> What the task asks
Every line holding the string "Healthcare" should be copied out of the listing.

> Material to process
—————

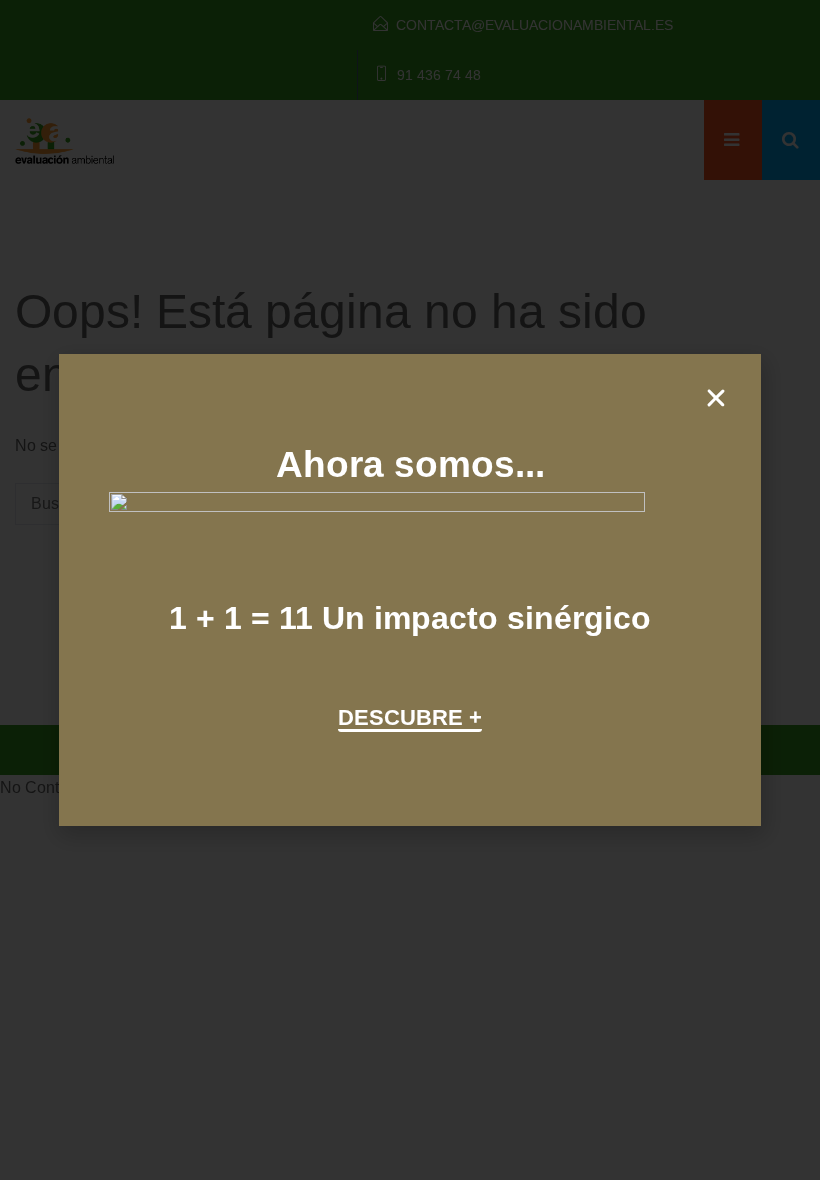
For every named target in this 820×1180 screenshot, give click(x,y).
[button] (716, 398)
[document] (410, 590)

—————

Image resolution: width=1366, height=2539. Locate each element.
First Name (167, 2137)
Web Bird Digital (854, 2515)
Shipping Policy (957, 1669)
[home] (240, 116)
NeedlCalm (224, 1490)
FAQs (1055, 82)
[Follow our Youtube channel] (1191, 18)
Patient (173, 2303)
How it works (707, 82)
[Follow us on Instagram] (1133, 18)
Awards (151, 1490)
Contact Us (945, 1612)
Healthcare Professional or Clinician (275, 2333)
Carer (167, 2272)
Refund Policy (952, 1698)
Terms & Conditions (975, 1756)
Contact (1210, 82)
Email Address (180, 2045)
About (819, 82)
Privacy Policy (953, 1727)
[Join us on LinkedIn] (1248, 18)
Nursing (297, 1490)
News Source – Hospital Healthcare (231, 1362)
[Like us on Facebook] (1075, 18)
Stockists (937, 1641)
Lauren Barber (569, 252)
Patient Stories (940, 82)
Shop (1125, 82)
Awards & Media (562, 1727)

—————

> Result below
Healthcare Professional or Clinician (275, 2333)
News Source – Hospital Healthcare (231, 1362)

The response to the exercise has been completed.